__YOUR INSTRUCTIONS__
Starting with the line containing "ГБО (70, 405)" and going on through the line containing "Chi siamo (194, 2378)", return the lines of the data below exactly, and only those.

--------------------------------------------------

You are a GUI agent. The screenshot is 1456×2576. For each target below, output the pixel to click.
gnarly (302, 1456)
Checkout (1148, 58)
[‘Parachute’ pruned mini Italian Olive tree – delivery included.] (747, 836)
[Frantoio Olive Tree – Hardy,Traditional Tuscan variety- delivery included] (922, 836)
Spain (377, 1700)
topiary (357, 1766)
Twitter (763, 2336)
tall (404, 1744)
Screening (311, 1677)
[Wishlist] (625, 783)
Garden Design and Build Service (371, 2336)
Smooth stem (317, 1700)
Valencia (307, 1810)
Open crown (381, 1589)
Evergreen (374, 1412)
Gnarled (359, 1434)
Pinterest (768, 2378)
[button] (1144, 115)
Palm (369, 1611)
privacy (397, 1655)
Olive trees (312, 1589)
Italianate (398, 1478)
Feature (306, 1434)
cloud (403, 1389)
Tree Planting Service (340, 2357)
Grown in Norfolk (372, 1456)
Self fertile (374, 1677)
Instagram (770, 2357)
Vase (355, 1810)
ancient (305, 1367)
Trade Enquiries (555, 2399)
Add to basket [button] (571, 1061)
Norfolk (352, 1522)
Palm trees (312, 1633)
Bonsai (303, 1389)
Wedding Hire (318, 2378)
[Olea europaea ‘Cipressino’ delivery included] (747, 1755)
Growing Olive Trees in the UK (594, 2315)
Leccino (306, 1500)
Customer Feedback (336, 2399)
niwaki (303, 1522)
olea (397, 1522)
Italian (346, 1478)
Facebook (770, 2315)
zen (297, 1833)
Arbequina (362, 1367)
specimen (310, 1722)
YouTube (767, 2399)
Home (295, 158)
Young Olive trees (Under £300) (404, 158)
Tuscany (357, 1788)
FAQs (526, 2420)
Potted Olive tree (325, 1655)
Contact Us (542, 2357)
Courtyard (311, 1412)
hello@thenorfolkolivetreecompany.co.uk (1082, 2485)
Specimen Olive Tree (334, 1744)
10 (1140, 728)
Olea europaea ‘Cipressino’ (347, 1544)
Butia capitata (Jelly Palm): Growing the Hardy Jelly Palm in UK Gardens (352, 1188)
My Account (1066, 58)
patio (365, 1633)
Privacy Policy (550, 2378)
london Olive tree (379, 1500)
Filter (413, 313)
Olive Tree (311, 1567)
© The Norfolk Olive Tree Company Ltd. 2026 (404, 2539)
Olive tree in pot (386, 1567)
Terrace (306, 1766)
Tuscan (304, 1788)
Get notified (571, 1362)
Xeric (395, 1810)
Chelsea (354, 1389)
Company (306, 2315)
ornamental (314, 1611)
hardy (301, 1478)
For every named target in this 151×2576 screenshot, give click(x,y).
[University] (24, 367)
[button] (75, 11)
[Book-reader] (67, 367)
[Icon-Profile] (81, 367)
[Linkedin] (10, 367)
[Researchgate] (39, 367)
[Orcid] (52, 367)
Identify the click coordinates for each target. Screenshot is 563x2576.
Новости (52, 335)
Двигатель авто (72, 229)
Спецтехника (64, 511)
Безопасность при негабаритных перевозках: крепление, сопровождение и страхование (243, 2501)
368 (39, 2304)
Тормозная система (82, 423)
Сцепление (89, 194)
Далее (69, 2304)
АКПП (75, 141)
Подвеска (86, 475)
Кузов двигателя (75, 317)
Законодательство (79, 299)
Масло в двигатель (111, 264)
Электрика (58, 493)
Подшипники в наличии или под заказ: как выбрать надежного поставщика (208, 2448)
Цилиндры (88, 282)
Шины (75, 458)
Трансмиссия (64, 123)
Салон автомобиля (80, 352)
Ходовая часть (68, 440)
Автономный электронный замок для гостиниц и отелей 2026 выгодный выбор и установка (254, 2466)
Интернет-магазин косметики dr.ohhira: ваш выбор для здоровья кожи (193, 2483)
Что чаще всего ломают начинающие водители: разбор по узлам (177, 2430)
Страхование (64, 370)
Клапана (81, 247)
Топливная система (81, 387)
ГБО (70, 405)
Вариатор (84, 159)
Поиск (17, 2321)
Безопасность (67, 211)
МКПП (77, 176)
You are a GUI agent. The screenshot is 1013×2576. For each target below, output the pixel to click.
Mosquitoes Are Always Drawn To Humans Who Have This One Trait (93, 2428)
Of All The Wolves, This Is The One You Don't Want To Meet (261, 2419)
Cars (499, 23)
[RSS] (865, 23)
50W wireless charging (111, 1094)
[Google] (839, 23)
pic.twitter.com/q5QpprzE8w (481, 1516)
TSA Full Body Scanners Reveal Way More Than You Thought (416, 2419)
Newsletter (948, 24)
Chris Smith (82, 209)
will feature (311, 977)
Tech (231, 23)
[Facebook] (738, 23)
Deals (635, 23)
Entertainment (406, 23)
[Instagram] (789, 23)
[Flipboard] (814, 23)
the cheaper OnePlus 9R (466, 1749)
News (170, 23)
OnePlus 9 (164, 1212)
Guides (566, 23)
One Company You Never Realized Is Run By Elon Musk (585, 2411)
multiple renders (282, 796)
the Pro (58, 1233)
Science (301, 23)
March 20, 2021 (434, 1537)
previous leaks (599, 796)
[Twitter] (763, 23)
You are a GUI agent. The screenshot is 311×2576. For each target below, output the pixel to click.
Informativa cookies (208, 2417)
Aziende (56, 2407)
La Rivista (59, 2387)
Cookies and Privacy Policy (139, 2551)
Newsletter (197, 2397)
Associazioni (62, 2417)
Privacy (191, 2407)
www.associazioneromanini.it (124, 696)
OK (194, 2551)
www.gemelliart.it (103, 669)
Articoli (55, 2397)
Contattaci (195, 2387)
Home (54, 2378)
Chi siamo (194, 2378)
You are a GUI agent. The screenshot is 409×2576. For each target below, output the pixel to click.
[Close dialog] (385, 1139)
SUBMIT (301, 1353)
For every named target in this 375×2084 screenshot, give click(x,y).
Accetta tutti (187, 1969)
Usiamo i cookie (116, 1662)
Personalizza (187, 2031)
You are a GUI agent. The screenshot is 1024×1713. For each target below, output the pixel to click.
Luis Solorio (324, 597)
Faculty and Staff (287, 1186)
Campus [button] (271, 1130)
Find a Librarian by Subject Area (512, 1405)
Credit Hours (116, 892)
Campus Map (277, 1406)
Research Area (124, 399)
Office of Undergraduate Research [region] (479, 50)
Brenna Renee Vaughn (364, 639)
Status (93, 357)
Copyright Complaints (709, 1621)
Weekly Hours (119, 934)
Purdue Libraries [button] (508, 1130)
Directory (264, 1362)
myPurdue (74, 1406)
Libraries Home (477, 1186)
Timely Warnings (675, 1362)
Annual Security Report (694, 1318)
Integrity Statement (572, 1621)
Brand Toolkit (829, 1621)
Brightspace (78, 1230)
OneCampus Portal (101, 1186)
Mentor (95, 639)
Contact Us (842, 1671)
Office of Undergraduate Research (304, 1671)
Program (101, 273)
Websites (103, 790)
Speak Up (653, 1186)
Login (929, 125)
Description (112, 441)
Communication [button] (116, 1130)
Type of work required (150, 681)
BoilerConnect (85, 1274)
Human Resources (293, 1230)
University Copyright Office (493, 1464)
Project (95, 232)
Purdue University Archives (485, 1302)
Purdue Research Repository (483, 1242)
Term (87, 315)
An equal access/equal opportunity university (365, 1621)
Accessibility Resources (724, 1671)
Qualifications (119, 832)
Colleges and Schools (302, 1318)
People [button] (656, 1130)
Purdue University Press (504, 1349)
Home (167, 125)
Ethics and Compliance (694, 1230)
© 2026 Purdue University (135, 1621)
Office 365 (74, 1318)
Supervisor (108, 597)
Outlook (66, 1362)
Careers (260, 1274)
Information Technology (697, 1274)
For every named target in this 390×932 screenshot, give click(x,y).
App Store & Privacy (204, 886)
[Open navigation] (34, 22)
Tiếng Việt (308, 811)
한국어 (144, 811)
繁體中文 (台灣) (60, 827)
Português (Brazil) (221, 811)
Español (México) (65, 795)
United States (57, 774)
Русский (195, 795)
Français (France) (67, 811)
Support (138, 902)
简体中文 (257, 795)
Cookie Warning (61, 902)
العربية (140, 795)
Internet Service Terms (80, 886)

--------------------------------------------------

__ANSWER AREA__
ГБО (70, 405)
Вариатор (84, 159)
Поиск (17, 2321)
Безопасность (67, 211)
МКПП (77, 176)
You are a GUI agent. The screenshot is 1013×2576. For each target below, output the pixel to click.
Mosquitoes Are Always Drawn To Humans Who Have This One Trait (93, 2428)
Of All The Wolves, This Is The One You Don't Want To Meet (261, 2419)
Cars (499, 23)
[RSS] (865, 23)
50W wireless charging (111, 1094)
[Google] (839, 23)
pic.twitter.com/q5QpprzE8w (481, 1516)
TSA Full Body Scanners Reveal Way More Than You Thought (416, 2419)
Newsletter (948, 24)
Chris Smith (82, 209)
will feature (311, 977)
Tech (231, 23)
[Facebook] (738, 23)
Deals (635, 23)
Entertainment (406, 23)
[Instagram] (789, 23)
[Flipboard] (814, 23)
the cheaper OnePlus 9R (466, 1749)
News (170, 23)
OnePlus 9 (164, 1212)
Guides (566, 23)
One Company You Never Realized Is Run By Elon Musk (585, 2411)
multiple renders (282, 796)
the Pro (58, 1233)
Science (301, 23)
March 20, 2021 (434, 1537)
previous leaks (599, 796)
[Twitter] (763, 23)
You are a GUI agent. The screenshot is 311×2576. For each target below, output the pixel to click.
Informativa cookies (208, 2417)
Aziende (56, 2407)
La Rivista (59, 2387)
Cookies and Privacy Policy (139, 2551)
Newsletter (197, 2397)
Associazioni (62, 2417)
Privacy (191, 2407)
www.associazioneromanini.it (124, 696)
OK (194, 2551)
www.gemelliart.it (103, 669)
Articoli (55, 2397)
Contattaci (195, 2387)
Home (54, 2378)
Chi siamo (194, 2378)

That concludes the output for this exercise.